Les réseaux sociaux se sont imposés comme l’un des piliers de la communication moderne au Gabon. S’ils représentent une opportunité extraordinaire pour s’informer, apprendre, entreprendre et s’exprimer, ils sont progressivement devenus le théâtre de dérives inquiétantes, en particulier chez les jeunes.

L’usage abusif de ces plateformes engendre une hyper-exposition à des contenus violents, obscènes, trompeurs ou manipulatoires, créant une dépendance psychologique, une perte de repères et une dégradation des comportements. La vie virtuelle, soigneusement mise en scène, provoque une quête incessante de validation au détriment de l’estime personnelle. Le virtuel prend le dessus sur le réel, et l’apparence devient plus importante que l’essence.

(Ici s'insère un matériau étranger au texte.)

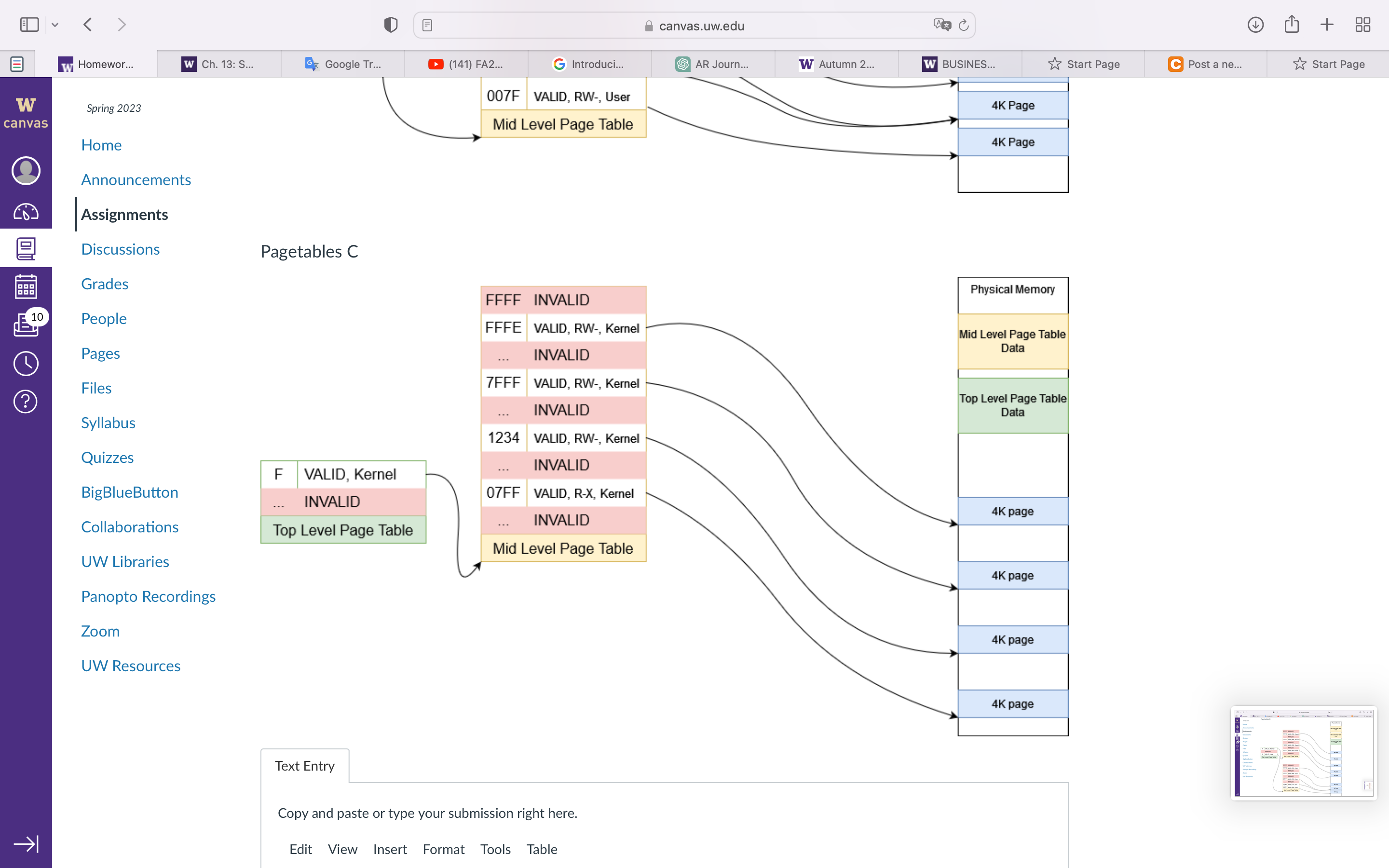Open the Canvas history clock icon

tap(26, 363)
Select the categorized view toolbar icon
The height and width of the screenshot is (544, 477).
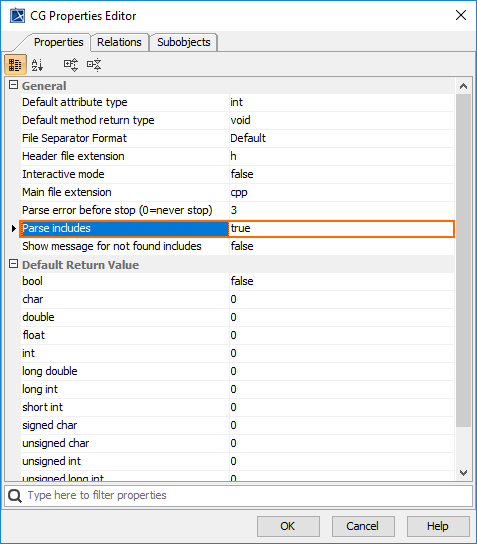point(15,65)
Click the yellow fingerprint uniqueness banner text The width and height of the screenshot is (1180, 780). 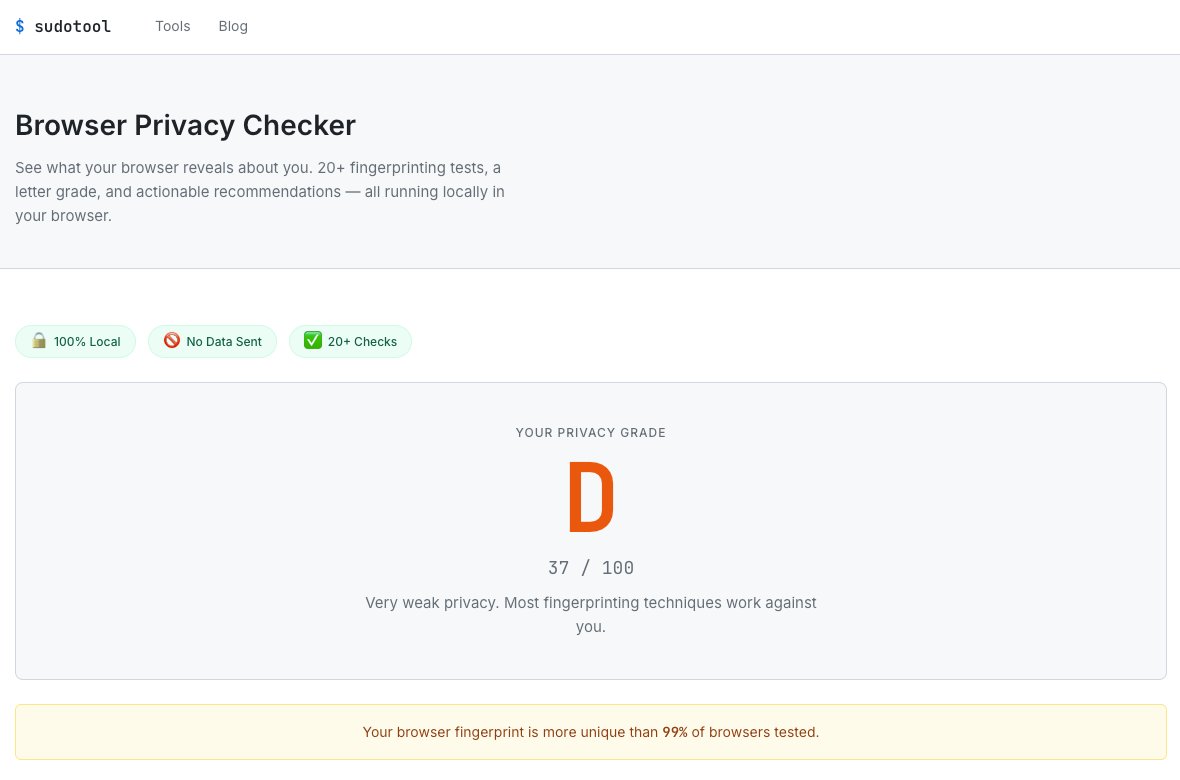[591, 732]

Au Gabon, les cas de cyberharcèlement se multiplient, visant parfois des mineurs exposés à des pressions émotionnelles extrêmes, au chantage, à la diffusion de photos intimes ou à des humiliations publiques massives. Pour encadrer ces violences numériques, le pays dispose déjà d’un arsenal juridique, notamment la Loi n°006/2021 portant lutte contre la cybercriminalité, qui réprime sévèrement la diffusion d’images compromettantes, le chantage numérique, les menaces en ligne et les violences psychologiques via Internet. Cependant, malgré l’existence de dispositions légales, le manque de sensibilisation, la peur de dénoncer et le silence familial favorisent encore la propagation de ces actes destructeurs.

Les parents se retrouvent souvent dépassés par la rapidité avec laquelle évoluent les technologies et peinent à contrôler l’usage des écrans au sein du foyer. Les éducateurs et les institutions appellent à instaurer une véritable éducation numérique qui apprendrait aux jeunes à reconnaître les dangers, à adopter une utilisation responsable et à préserver leur santé mentale.

La lutte contre les dérives des réseaux sociaux doit être collective : familles, écoles, institutions, influenceurs et plateformes doivent unir leurs efforts pour redonner aux réseaux sociaux leur rôle initial, celui d’un outil de connexion, de créativité et de partage, et non une arme de destruction émotionnelle, sociale et identitaire.